For more detail on why PAP is more secure than it is commonly portrayed, see our articles Is PAP secure? and PAP vs CHAP. 

EAP-TLS — the strongest option 

EAP-TLS uses digital certificates rather than passwords for authentication. It is the most secure authentication method available for 802.1X environments, and it eliminates the NT hash storage problem entirely because no password database is involved in the authentication exchange. The trade-off is deployment complexity: a certificate infrastructure (PKI) must be in place for both the server and all client devices. 

For organisations that can support it, EAP-TLS is the gold standard. For those that cannot, EAP-TTLS or PEAP with PAP is the next best option. 

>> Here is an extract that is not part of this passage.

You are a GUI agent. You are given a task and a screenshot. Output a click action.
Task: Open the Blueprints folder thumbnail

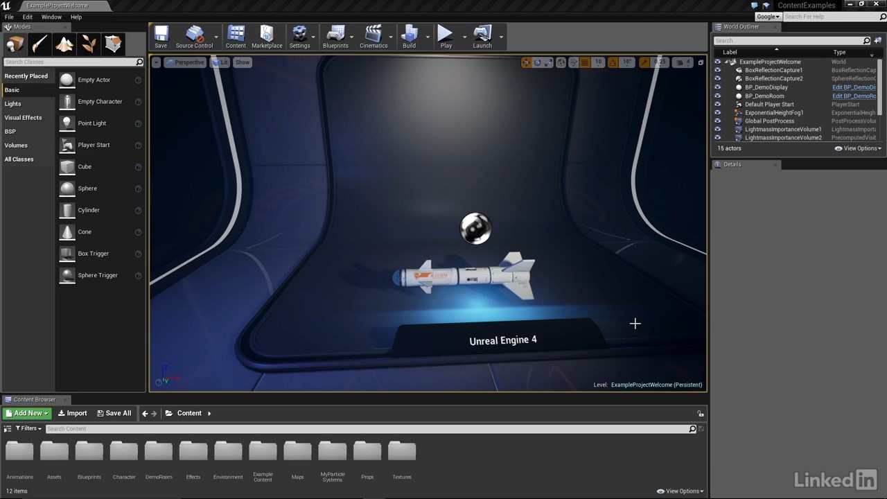(89, 453)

If you cannot move away from MS-CHAP immediately 

The most common constraint is an Active Directory dependency. If Active Directory is your identity store and you cannot introduce Samba or an alternative intermediary, MS-CHAP may be the only protocol that works without significant infrastructure changes. 

In that scenario: 

• Always run MS-CHAP inside PEAP or EAP-TTLS. 
• Enforce certificate validation on all client devices. Without this, the TLS tunnel provides no protection against rogue access points. 
• Encourage users to use machine-generated passwords, which are less likely to appear in pre-built cracking databases. 
• Treat migration away from AD as an authentication backend as a medium-term objective. 

Need help moving away from MS-CHAP? 

InkBridge Networks has been helping clients around the world design and deploy their RADIUS infrastructure for over 20 years. We specialise in complex systems and have seen pretty much every variation and problem out there. If you want help from the people who wrote FreeRADIUS, visit our contact page to get in touch for a consultation. 

Frequently Asked Questions

Q: What is MS-CHAP? 

MS-CHAP (Microsoft Challenge Handshake Authentication Protocol) is a password-based authentication protocol developed by Microsoft for use in VPN and network access scenarios. It uses MD4 hashing and DES encryption to verify user credentials without transmitting passwords in cleartext. Both versions (MS-CHAPv1 and MS-CHAPv2) are now considered cryptographically broken and are being formally deprecated by the IETF. 

Q: Is MS-CHAPv2 secure? 

No - and neither is MS-CHAPv1. Both versions rely on DES encryption, which was cracked in 1998 and deprecated in 2002. The flaw is in the MS-CHAP design itself: a zero-padding vulnerability in how MS-CHAP applies DES reduces the effective key space from 2⁵⁶ to just 2¹⁶, making it brute-forceable on a laptop in milliseconds. Neither version should be used outside of a secure TLS tunnel, and even then only where no better option exists. 

Q: What is the difference between MS-CHAPv1 and MS-CHAPv2?

MS-CHAPv2 added mutual authentication, meaning the server proves its identity to the client as well as the reverse. It also changed how challenges are handled. However, both versions use the same broken MD4 and DES cryptography, so neither is safe for use in modern deployments. 

Q: Can MS-CHAP be made secure with PEAP or TTLS? 

Partially. Running MS-CHAP inside PEAP or EAP-TTLS protects the exchange from network observation, but only when certificate validation is properly enforced on the client side. It does not address the more serious problem: MS-CHAP requires passwords to be stored as NT hashes, which are cleartext-equivalent. A database breach exposes every user's credentials regardless of what transport the protocol runs over. 

Q: What should I use instead of MS-CHAP?

For most deployments, PAP with hashed password storage is the more secure option, contrary to common belief. For Wi-Fi and 802.1X environments, EAP-TTLS with PAP in the inner tunnel provides strong security. EAP-TLS with certificates is the strongest option where a PKI is available. See our articles on Is PAP secure? and PAP vs CHAP for more detail. 

Q: Why is MS-CHAP being deprecated by the IETF? 

The IETF is developing a best-practices document for RADIUS security that formally deprecates MS-CHAP. Despite cracking tools being publicly available since 2012, no official standards document previously existed advising against its use. The new document identifies the conditions under which MS-CHAP is no longer acceptable and provides guidance on alternatives, including a formal recommendation of PAP over CHAP and MS-CHAP where possible.